The last time Catherine and I went to Joshua Tree we managed to snag a last-minute campsite in Cottonwood Campground. The campground’s southern location means it’s less crowded than many other spots, a wonderful added bonus for two solitude seeking campers.
Cottonwood has 62 campsites and several modern amenities for indoorsy types like myself including; potable water and flush toilets (true luxuries in the desert). Like most campgrounds, Cottonwood has two rings of campsites that can accommodate tent only as well as RV campers.

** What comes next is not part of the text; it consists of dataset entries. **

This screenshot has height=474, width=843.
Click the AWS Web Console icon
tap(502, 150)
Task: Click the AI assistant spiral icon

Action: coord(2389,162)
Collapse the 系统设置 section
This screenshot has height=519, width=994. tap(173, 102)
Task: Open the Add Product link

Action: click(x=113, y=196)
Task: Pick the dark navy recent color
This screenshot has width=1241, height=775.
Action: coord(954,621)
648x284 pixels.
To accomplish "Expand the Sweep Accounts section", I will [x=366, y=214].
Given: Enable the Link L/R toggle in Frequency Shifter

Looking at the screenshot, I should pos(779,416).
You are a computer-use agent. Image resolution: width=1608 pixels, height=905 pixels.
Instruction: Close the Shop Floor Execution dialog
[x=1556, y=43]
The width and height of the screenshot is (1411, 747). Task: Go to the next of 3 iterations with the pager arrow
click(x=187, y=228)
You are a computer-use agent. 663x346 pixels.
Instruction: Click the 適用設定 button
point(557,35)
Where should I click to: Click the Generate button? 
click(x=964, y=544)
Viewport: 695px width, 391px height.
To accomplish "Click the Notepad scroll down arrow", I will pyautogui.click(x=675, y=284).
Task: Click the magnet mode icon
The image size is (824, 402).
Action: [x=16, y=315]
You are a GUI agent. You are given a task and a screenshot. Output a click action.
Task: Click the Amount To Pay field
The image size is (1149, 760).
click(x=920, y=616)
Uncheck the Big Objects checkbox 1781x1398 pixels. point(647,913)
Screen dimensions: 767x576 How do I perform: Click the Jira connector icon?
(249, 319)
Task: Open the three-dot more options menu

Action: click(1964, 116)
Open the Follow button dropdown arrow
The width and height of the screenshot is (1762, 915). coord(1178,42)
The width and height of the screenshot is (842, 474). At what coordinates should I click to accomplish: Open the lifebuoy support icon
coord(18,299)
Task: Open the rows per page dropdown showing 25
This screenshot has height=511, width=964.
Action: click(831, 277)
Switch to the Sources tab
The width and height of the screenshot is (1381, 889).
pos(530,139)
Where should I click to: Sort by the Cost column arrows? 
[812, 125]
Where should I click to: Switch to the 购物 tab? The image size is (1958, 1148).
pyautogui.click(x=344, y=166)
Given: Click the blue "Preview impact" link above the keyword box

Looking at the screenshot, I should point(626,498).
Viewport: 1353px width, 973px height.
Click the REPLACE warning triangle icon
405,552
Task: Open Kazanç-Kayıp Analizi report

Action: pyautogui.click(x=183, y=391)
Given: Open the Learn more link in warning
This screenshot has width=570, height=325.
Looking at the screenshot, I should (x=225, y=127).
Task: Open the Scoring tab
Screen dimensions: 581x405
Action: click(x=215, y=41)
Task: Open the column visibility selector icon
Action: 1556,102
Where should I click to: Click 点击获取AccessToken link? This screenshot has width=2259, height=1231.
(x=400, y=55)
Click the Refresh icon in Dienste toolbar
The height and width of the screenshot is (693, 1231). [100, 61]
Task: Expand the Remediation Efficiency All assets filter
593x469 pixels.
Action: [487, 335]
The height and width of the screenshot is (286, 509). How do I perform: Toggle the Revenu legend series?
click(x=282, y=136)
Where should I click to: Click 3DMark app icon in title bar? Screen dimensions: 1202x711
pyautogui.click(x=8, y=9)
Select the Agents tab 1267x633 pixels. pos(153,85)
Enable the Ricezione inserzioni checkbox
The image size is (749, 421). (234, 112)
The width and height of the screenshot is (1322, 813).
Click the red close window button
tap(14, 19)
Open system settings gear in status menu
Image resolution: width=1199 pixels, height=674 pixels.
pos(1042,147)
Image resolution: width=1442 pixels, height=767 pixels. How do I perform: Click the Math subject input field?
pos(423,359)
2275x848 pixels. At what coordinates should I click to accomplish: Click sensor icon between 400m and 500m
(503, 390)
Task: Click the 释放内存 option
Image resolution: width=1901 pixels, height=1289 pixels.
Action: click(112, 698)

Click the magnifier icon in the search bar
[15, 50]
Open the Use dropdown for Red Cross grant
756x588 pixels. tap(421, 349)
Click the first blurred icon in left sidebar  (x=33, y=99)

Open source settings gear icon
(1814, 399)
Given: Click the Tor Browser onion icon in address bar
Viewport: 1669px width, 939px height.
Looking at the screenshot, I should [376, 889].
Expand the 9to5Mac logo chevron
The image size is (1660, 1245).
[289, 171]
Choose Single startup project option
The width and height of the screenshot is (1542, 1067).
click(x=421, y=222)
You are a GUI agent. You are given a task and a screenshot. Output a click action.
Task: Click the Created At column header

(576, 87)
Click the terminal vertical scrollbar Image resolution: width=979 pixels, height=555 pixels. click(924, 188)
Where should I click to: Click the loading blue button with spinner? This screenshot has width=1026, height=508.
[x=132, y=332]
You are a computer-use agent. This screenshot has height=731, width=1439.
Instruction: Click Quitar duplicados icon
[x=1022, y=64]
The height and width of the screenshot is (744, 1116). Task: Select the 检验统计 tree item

Our first stop on arrival was of course the bathroom. On this particular weekend a very generous person left a partially used bottle of lavender soap in the women’s bathroom, which I will note here had two stalls and one sink. I never thought I’d have such admiration for a bottle of lavender soap, which I should clarify, is my least favorite smell in the world, aside from poop and vomit of course. But there’s something about camping that really makes you stop and appreciate the little things, even when they’re tainted with the offensive smell of pine and flowers. So I must say thank you to the kind lady who left us her stinky soap, I used it many times and was grateful to have clean, de-greased and de-grimed hands all weekend.
After our pit stop we pitched our tent, realized that someone (read Kristi) had forgot the camp chairs in the garage (luckily there was a picnic table) and decided to take a stroll around our new neighborhood. In truth this is one of my favorite parts of camping. It’s guaranteed entertainment, and the more camping you do the more you begin to recognize the ‘types’ of campers that are out there.
I’m particularly fond of the hard core RV-ers who manage to set up multiple living areas, covered dining rooms and sit-out porches for evening tipples. My inner indoorsy camper often looks at such sites with envy, that is until the next morning when I get to watch the whole house come down to the studs, an operation that takes infinitely longer than deflating a sleeping pad and packing up a tent.
RV sites aside, most of the campsites at Cottonwood have little nooks and crannies to place your tent as well as a picnic table and fire ring. I’m afraid that without our camp chairs we had to sit on blankets just below our fire, but that didn’t stop us from enjoying a lovely dinner followed by some gooey s’mores. This did give us a chance to see a little kangaroo mouse up close which I have to admit totally freaked me out at first, but then he was kinda fun to watch. Be warned that there are lots of mice in the desert so be sure to pack away all of your food at night unless you want to share with the critters.
On this particular night there was plenty of cloud cover, hiding what is usually an incredibly bright night sky. Even with all the cloud cover we didn’t need our headlamps during our midnight bathroom break. I can’t even imagine how bright and sparkly it must be on a clear evening. I suppose that just gives us one more reason to return.
We had a lovely sleep in our little cocoons and woke to bright light streaming into our tent. One of the drawbacks to many of the Cottonwood sites is their lack of shade. We attempted to mitigate this by placing our tent strategically so that the morning shadow of the scrub would give us a little reprieve, but that didn’t last long. Within a couple hours our orange tent was flooded with light and warmth, the desert does cool down at night after all so it wasn’t too hot…yet.
Since Catherine is the expert French press coffee maker I put her to work while I assembled our breakfast of Irish soda bread with butter and jam, cheese and fruit. Not a bad way to start the day really.
Checkout time at Cottonwood is noon, so after a leisurely breakfast, several cups of coffee and some reading we started packing up and headed off to some nearby trails for some hiking. Camping in Cottonwood was amazing. Every time we drive to Joshua Tree I am struck by the huge spaces filled with alien trees, plants and boulders. It really is unlike any place I’ve been. I used to think that of the desert as a place you drive through on your way to something better. Thankfully time spent in Joshua Tree and other desert climate national parks has taught me otherwise, and I’m truly grateful to have learned that lesson.